What else comes with sexual addiction?

There is often great shame associated with the thoughts and behaviors and it can be very difficult and painful to open up about, but we believe there is enough grace for any sexual struggle. Some people have stories of sexual abuse in their past, but this is not a prerequisite for sexual addiction. And sexual addiction is not the same as being a sexual offender, although some offenders may struggle with sexual addiction. Everyone’s story is different.

Research has shown that sexual addiction urges and acting out behaviors effect the brain and neural pathways in a comparable way to drug and alcohol addictions; the physiological connections are part of what makes it such a challenge to face without help. Our therapists have specialized training in the cycle of sexual addiction. See the model below.

Not everyone is ready to change their behaviors when they first decide to seek help, and that’s ok too. People come to therapy with different levels of concern and at different emotional places. Some individuals come because their behaviors have gotten out of control to the point that they are facing serious negative consequences in their lives such as losing their relationships. On the other hand, if you think you might have a problem and just want to talk with someone about your concerns we can help you assess your situation as well. We can come alongside you wherever your at, and walk with you without judgment. Healing can really begin only when dark secrets are brought into the light, so we offer a safe place to work through these issues, address the deep shame and guilt, find accountability, and start finding freedom.

What does therapy for sex addiction look like?

Again since every story is different, Everyone’s therapy process will be a little different, but there are some common elements. First, we will help you to identify the problem thoughts, feelings, and behaviors. This may include identifying triggers and helping clients who are ready to set boundaries and find additional accountability to avoid acting out in the future.

After putting safeguards in place, we dig deeper under the behaviors for the reason they are happening. Sex addiction seems simple, but it is really never about sex. People act out because of deep unmet needs that may vary from person to person. Some people have a need for belonging, acceptance, power, and the list goes on. Once we identify the unmet needs that the individual is seeking to meet that insight can help the client to challenge their thinking and get better control over their compulsions and we can develop healthy ways for them to meet those needs.

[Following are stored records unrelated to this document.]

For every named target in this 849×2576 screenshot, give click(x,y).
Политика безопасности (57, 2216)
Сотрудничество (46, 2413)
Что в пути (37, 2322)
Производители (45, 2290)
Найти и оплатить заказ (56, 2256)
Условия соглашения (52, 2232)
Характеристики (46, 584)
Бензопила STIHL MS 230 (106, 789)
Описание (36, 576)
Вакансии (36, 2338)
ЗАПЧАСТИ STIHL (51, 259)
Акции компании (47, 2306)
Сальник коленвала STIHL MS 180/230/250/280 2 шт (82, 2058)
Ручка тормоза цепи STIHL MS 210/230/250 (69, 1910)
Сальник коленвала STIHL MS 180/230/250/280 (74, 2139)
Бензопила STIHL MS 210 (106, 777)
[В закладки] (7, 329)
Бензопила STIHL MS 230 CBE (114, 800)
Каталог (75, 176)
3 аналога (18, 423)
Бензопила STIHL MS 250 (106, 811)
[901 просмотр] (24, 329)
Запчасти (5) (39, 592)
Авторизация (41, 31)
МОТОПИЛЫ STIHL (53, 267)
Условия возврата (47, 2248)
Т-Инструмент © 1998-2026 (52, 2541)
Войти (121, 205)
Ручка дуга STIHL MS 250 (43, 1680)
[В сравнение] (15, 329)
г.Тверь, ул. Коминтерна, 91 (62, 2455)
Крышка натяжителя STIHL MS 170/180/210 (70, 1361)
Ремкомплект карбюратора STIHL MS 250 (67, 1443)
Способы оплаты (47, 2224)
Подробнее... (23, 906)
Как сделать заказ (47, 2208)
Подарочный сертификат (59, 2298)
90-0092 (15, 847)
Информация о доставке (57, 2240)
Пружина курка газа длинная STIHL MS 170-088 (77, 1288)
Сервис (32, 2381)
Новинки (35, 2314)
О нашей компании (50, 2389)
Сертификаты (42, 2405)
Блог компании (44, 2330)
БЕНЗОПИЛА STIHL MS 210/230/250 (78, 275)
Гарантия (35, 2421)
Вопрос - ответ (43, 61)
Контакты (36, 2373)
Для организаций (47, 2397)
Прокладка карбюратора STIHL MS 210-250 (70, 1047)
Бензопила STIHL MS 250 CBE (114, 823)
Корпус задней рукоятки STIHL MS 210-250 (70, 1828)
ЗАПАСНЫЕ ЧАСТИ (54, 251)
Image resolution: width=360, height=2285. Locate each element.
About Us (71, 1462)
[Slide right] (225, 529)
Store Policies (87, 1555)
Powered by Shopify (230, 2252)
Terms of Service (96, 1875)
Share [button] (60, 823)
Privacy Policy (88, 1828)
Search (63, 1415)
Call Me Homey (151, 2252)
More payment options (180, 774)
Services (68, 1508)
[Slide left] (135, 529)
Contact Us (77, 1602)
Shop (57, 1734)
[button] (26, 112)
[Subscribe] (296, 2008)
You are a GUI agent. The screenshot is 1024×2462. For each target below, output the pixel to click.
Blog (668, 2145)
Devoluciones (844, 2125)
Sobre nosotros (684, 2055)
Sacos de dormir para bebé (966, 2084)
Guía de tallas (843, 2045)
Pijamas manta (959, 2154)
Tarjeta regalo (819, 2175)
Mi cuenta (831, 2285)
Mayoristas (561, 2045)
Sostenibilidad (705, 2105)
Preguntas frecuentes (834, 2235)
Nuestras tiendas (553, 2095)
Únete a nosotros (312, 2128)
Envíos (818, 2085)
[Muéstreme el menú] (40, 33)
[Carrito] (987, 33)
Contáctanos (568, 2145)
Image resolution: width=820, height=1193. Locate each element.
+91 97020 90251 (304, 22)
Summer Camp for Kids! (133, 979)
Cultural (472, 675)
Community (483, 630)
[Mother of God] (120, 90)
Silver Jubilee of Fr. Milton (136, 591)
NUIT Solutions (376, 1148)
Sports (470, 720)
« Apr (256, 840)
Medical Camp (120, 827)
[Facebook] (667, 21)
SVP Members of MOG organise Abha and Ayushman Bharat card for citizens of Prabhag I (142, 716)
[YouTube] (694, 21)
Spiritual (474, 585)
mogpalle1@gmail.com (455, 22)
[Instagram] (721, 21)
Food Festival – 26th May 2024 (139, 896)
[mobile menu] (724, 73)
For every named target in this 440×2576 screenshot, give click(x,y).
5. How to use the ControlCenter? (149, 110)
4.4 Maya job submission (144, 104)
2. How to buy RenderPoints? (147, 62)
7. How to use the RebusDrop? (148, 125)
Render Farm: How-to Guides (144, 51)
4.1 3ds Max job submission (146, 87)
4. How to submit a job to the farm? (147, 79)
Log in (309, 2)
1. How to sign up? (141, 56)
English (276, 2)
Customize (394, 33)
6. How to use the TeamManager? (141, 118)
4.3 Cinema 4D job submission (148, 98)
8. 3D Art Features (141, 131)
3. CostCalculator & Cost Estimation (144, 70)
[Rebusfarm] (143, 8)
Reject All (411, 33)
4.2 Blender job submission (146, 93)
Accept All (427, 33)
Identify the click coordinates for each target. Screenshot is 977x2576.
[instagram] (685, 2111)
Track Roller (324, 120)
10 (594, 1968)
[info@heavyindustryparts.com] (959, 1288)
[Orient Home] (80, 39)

There is a lot of repair work involved in healing the wounds of sexual addiction. Therapy can help to address the shame and guilt on a personal level. We also help clients to rebuild trust and repair relationships that have been affected by their actions. As part of dealing with sexual addictions we also work with spouses and significant others who and have been hurt by their partners’ unfaithfulness. We understand that the experience of infidelity is very painful and can feel isolating and we are here to sit with you through tears, anger, and the hard work of moving forward. Not all relationships can be restored, but whether you want to rebuild trust or decide you need to walk away, we can help you deal with the feelings of betrayal and move toward wholeness.